Photo by Patrick Jordan
By Emily Schwarz
Ween had two performances this past weekend at the Riviera Theatre in Uptown this past weekend, and luckily WLUW was able to attend the second night. As I was walking up to the Riv, there was a long line outside the door that wrapped around. I had listened to Ween a lot, but never had seen them, and had no clue what I was getting myself into.
Ween is one of those bands that has a cult following, where most people in the crowd have seen them upwards of thirty to forty times, and many people follow them around the country when they tour. I was briefly talking to a man in the crowd before the show started, who said it was the week of his thirty-second birthday and Sunday’s show was his thirty-second Ween show, after seeing them play the previous night before as well (Happy birthday Cooter!). Ween was one of those bands that had a loyal following, and the crowd felt like it was full of old friends, which was a very inviting environment to walk into for a first time Ween show-goer like myself.
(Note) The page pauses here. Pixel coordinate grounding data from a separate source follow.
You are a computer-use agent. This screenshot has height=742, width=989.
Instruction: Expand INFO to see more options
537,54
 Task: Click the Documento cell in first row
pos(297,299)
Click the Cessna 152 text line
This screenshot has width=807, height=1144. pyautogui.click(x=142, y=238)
Ween consists of the founding members Aaron Freeman and Mickey Melchiondo, better known by their stage names Dean and Gene Ween. Freeman and Melchiondo founded the band in New Hope, Pennsylvania in the 1980s and currently tour accompanied by a full band. Both Freeman and Melchiondo play instrumentals and do vocals, sometimes even using megaphones and voice synthesizers. Not only is the crowd entertaining and inviting, but the band’s lengthy performances are also captivating musically and fun to watch!
There was no opener to this set, as Ween has a historic reputation for playing 3 to 4 hour long sets. They started promptly at 7:30, after the line was just starting to be let in. Their set did not end until after 10:30 PM, after hours of dancing and jamming out.
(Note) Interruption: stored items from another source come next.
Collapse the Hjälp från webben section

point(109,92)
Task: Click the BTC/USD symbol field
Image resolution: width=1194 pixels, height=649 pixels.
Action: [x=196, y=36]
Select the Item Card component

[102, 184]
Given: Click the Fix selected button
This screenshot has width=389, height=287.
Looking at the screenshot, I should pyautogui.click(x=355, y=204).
Besides their reputation for playing exhilaratingly and impressively long sets, they also have a reputation for exploring many different genres and sounds within their discography, and they touched base on all of it. They played songs ranging from their iconic album The Mollusk, which is the band’s most recognizable sound, similar to sea-shanties and island-like music, to playing some songs from their album Quebec, like their song “Chocolate Town,” which has more of an acoustic sound. They even played a song off their country album, titled 12 Golden Country Greats which is somewhat of a parody album reminiscent of it’s bluegrass country roots.
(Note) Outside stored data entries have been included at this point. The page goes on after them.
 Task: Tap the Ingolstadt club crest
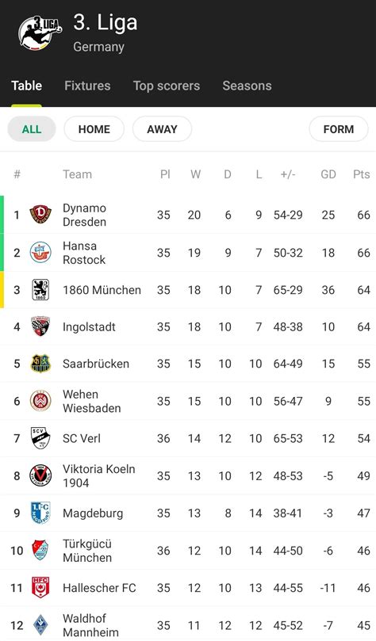click(x=40, y=326)
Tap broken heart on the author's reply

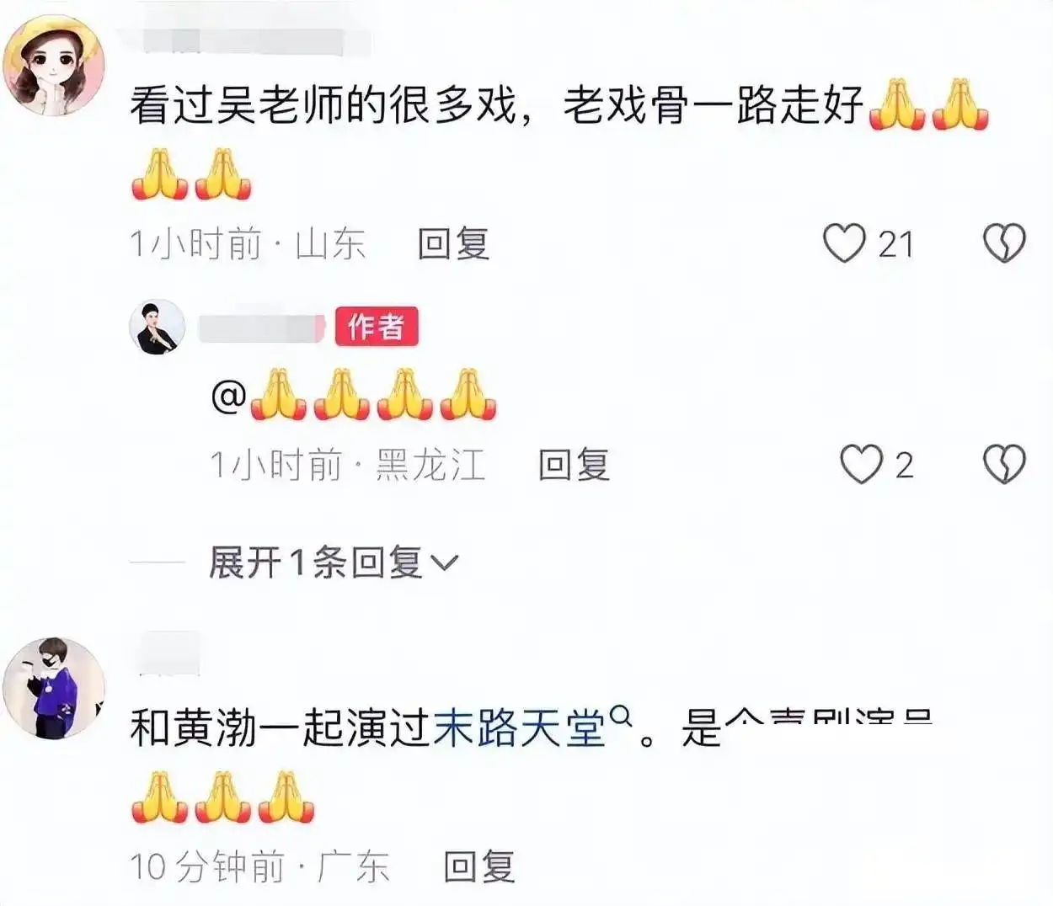point(1004,464)
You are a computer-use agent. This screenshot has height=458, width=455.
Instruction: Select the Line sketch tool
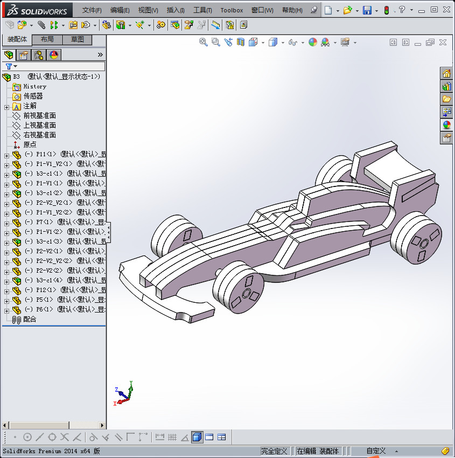pos(38,438)
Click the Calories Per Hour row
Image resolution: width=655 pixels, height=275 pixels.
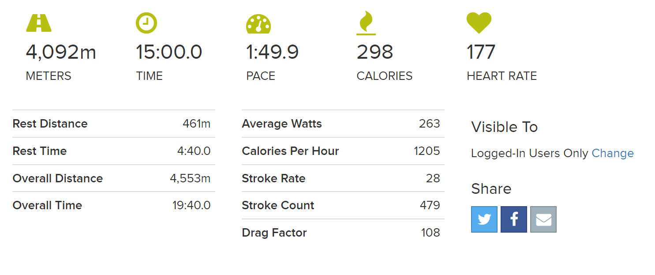(343, 151)

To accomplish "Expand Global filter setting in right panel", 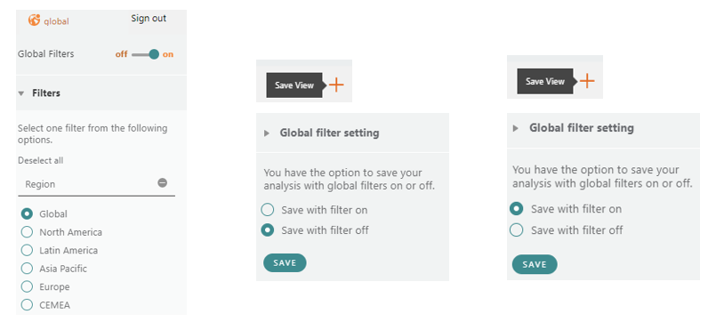I will coord(516,128).
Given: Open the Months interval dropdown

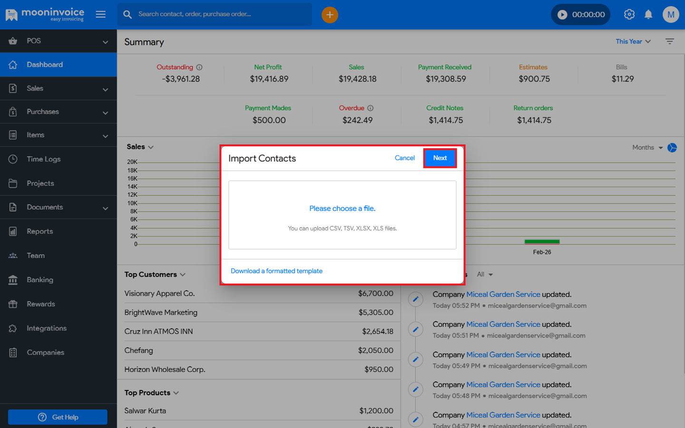Looking at the screenshot, I should pyautogui.click(x=647, y=148).
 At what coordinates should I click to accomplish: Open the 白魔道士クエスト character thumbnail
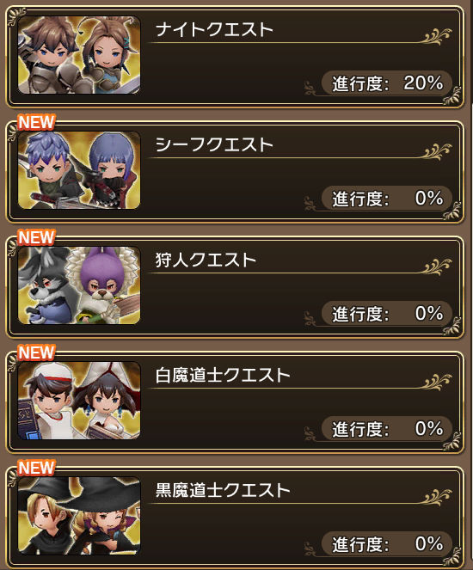(x=79, y=401)
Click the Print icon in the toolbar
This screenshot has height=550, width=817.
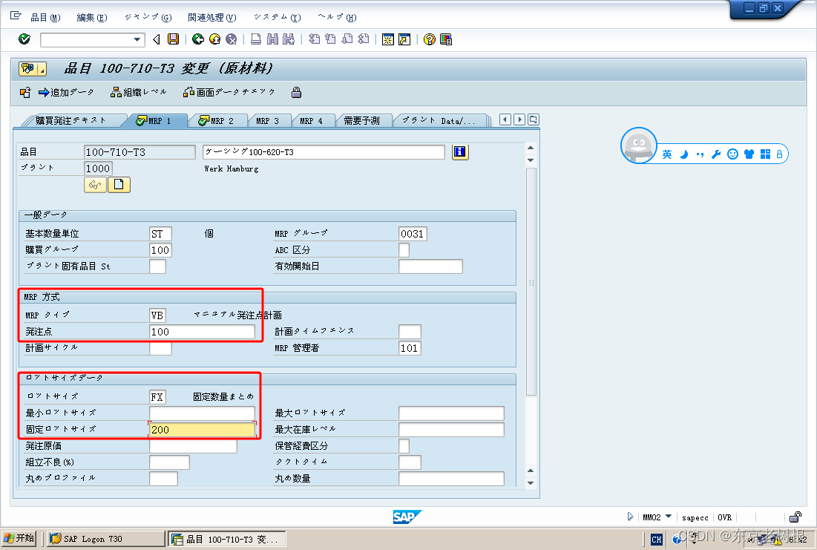coord(254,40)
Ween’s music and performances dance the fine line of artistic exploration and experimentalism and gimmicky, parody music, which is why the band is so unique in their sound and a good explanation for their iconic reputation. The duo, despite the brief breakup between 2011 – 2015, have been playing for years and are one of those bands who refuse to play the hits. No “Ocean Man” or “Tried and True” were played in the Riv this past weekend. Instead, they switch up their setlist every show, choosing songs between their 30 studio and live albums. The best part about the show, in my opinion, was the fact that every time the band finished playing a song, the crowd cheered and applauded as if it was their last. The energy that their performance and music created was truly captivating, and I’m excited to see where this iconic band goes next!